A large study (ISAT) demonstrated that endovascular repair resulted in better clinical outcomes and less disability than open surgery for treating ruptured brain aneurysms. In most major hospitals worldwide, most brain aneurysms are now treated by endovascular techniques.

Dr Bhatia was involved in the first ever robot-assisted endovascular treatments for brain aneurysms whilst in Toronto, working with Professor Vitor Mendes Pereira – a world leader in the field. We hope in the future to be able to provide robot-assisted brain aneurysm treatments here in Sydney.

Open aneurysm repair was the first treatment available for brain aneurysms and is performed by neurosurgeons with expertise in blood vessels (cerebrovascular surgeons). This procedure involves a craniotomy (temporary removal of a bone flap from the skull) and placement of a special clip over the neck of the aneurysm by a neurosurgeon using an operating microscope. The procedure is more invasive than endovascular treatment but is the best option for some aneurysm types and locations. If Dr Bhatia believes you would benefit from consultation with a cerebrovascular surgeon, he will refer you to a colleague with expertise in the procedure.

When you consult with Dr Bhatia you can be sure he will recommend the best and safest treatment option for you and will ensure you are referred to the best person if open surgery is indicated. In addition, Dr Bhatia will follow-up with you in the long term. This way you can rest assured that when you come to Sydney AVM, you will receive comprehensive care and you will not need to go back and forth from your GP once you have been referred to us.

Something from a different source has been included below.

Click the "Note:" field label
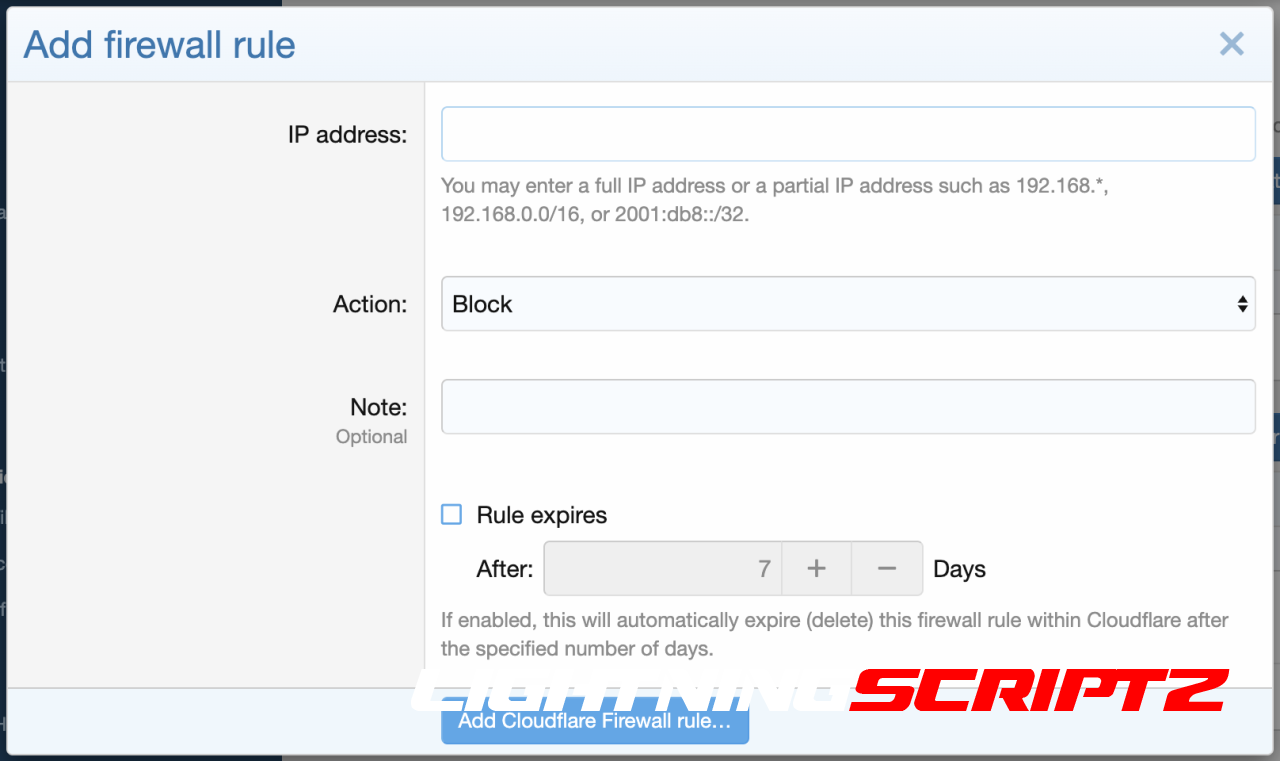The height and width of the screenshot is (761, 1280). (378, 407)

Watching and waiting (conservative treatment) is the safest and best option for many patients with small brain aneurysms. Only 1 in 200 brain aneurysms rupture in any given year, so not all patients need treatment. All treatments carry a risk – so the risk of aneurysm rupture should be balanced against the risk of treatment.

At Sydney AVM, we use detailed risk assessment scores (PHASES and UIATS) to help calculate your specific risk of aneurysm rupture compared with the risk of treatment. In addition, we use vessel wall imaging MRI to help detect those aneurysms that may be more unstable. Those patients found to be at low risk of rupture have the option of a watch and wait approach, with annual MRI scans to ensure the aneurysm is stable.

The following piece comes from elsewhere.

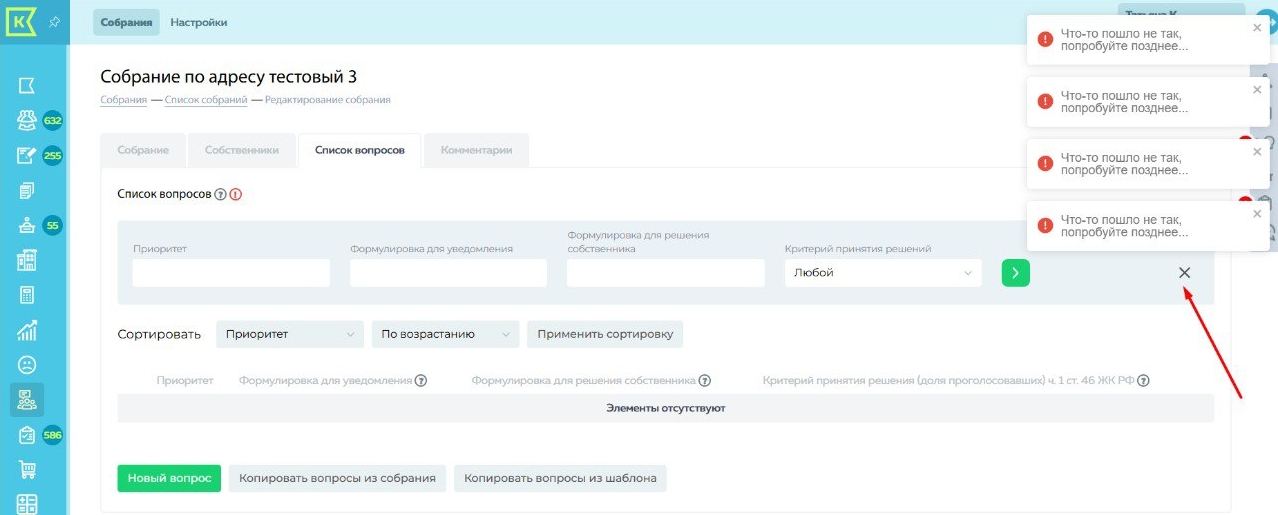Open Настройки in the top menu

coord(198,22)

If your brain aneurysm is found by accident (an incidental finding), with minor symptoms only, or during familial screening, then it is usually not urgent. Rather, we can take the time to carefully assess the risk of rupture, risk of treatment, and decide on the best way forward together.

However, if the aneurysm is causing problems with the movement of the muscles of the eye because it is pushing on the nerves to the eye (resulting in double vision) it needs to be assessed more quickly.

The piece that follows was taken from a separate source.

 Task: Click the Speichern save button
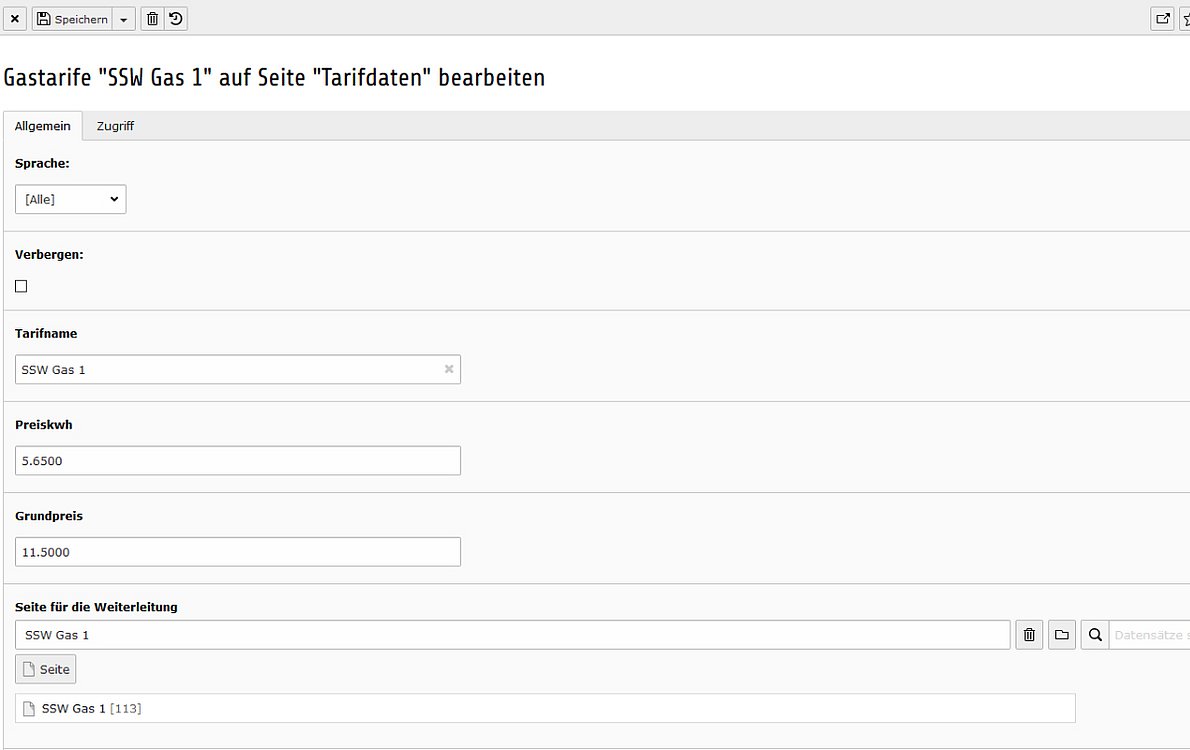pos(72,19)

If you have an aneurysm and develop a severe sudden-onset headache, loss of consciousness, or a new arm/leg/face weakness – you or your family members should call an ambulance.

When a brain aneurysm bleeds, the most common symptoms are a severe sudden-onset headache, often described as the worst headache of your life. It may be associated with nausea, vomiting, neck stiffness, or a sensation of light hurting your eyes.

If you have an aneurysm and develop a severe sudden-onset headache, loss of consciousness, or a new arm/leg/face weakness – you or your family members should call an ambulance.

10-20% of first-degree family members (siblings, children, parents) of people who have a brain aneurysm will also develop a brain aneurysm. They more commonly develop in women, smokers, and people with high blood pressure. If at least two first-degree members of a family have had a brain aneurysm, it is recommended that all first-degree relatives should be screened (most often done with MR angiography). If you have only one known close relative with an aneurysm, it may still be worth considering screening after consultation with an expert on aneurysms – so that you know what the risks are and the advantages/disadvantages of screening. At Sydney AVM we specialize in providing familial screening advice and risk assessments for family members.